By Robert Sniffen posted 04-11-2014 10:39

  
President Obama Seeks Broad Expansion of Overtime Pay

President Obama, exercising his executive authority, is proposing revisions to the overtime regulations of the FLSA which will have far reaching impacts to both employers and employees. Under current federal regulations, employees deemed executive, administrative or professional can be denied overtime pay under the so called white-collar exemption. However, employers are prohibited from denying overtime pay to any salaried employee making less than $455 per week.  This has been the salary threshold since 2004.

The President’s proposal could significantly increase the salary threshold as has been done in California and New York (increases of thresholds to $600.00 and $640.00 respectively).  This change could potentially increase the number of people that qualify for overtime and shift significant amounts of revenue from the corporate coffers into the pockets of workers.

Additionally, the rules that allow employers to restrict overtime dependent on the type of work performed by the employee will likely undergo changes. Currently, employers can minimize the effects of overtime by declaring that an employee’s primary responsibility is executive, such as oversight of other employees. The new regulations may require a minimum percentage of “executive” work before employees can be exempted from qualifying for overtime pay, negating the scenario where any employee is exempt from overtime because 10% of his or her time is spent supervising others.

Jared Bernstein, former executive director of the White House Task Force on the Middle Class believes the “…intent of the rule change is to make sure that people working overtime are fairly treated,” although he notes the “…potential side effect is that you may see more hiring in order to avoid overtime costs, which would be an awfully good thing right about now.”

The proposed changes will be subject to public comment before final approval by the Labor Department and strong opposition could cause the President to scale back his proposed changes. Daniel Mitchell, a senior fellow with the Cato Institute, has already warned that these proposed changes could result in employers cutting pay or using fewer workers.

Source: New York Times


More Labor & Employment Law Updates:

EEOC Considers Social Media in the Workplace and Employment Discrimination
The EEOC recently heard from a panel of experts addressing employment discrimination as applied to social media use by employees, employers, and applicants for employment. Concerns presented to the EEOC include engagement of employees through social media accounts of employers, utilization of social media to keep employees abreast of policies and issues, marketing, and recruitment. Panelists noted that use of social media as tools to glean information about applicants could be improper if information such as age, race, or gender, which is discernable from social media accounts, is used as a basis to make a hiring decision. Another concern for employers may be the existence of workplace harassment occurring outside of the workplace but on social media.
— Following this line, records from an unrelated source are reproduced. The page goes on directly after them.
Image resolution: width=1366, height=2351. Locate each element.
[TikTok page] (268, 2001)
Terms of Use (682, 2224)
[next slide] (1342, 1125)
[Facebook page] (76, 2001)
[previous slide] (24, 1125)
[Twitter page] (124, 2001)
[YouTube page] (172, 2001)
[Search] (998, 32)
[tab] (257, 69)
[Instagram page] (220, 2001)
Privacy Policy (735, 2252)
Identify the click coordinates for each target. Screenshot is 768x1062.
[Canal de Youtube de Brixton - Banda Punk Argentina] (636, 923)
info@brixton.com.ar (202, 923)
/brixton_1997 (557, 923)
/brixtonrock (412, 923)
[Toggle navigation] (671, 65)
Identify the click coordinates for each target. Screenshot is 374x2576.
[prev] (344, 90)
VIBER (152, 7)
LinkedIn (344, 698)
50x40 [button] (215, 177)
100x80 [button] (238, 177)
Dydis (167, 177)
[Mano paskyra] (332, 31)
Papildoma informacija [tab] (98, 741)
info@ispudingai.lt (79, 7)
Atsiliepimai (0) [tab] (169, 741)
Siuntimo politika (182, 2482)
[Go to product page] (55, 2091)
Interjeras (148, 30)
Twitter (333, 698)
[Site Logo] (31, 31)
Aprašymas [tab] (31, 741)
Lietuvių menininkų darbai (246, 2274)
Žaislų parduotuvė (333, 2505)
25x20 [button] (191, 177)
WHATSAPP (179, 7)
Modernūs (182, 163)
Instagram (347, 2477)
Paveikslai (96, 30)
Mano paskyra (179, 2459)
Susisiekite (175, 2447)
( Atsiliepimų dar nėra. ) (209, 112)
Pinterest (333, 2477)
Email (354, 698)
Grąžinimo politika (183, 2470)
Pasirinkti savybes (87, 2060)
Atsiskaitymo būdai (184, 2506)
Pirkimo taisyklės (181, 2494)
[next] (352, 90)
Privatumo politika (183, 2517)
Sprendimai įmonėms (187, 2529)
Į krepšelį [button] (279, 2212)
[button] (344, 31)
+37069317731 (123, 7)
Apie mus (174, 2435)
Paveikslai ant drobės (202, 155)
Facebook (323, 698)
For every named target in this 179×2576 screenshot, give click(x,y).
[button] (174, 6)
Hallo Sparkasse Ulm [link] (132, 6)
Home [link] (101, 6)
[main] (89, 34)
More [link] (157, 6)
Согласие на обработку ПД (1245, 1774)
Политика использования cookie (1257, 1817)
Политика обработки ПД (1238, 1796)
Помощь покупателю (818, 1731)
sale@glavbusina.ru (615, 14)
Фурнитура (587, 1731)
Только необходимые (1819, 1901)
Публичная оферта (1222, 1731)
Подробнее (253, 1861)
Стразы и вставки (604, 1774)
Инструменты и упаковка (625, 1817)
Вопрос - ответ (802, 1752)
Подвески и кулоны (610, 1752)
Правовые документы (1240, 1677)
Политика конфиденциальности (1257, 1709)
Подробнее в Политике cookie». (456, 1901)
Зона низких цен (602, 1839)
The EEOC will hold an open meeting to further discuss social media and employment discrimination.


EEOC Issues New Publication on Religious Garb and Grooming in the Workplace:  Rights and Responsibilities

Earlier this month, the Equal Employment Opportunity Commission (“EEOC”) issued a new publication to answer questions about how Title VII applies to religious practices in¬volving dress and grooming. Essentially, employers subject to Title VII must make exceptions to usual rules when an employee requests an exception to an appearance code that is “motivated by a religious belief.” 


Eleventh Circuit Rules on Waiver of Right to Class Action Under the FLSA
The Eleventh Circuit Court of Appeals recently held that §16b of the Fair Labor Standards Act ("FLSA") does not preclude the waiver of an individual's right to participate in a class action. 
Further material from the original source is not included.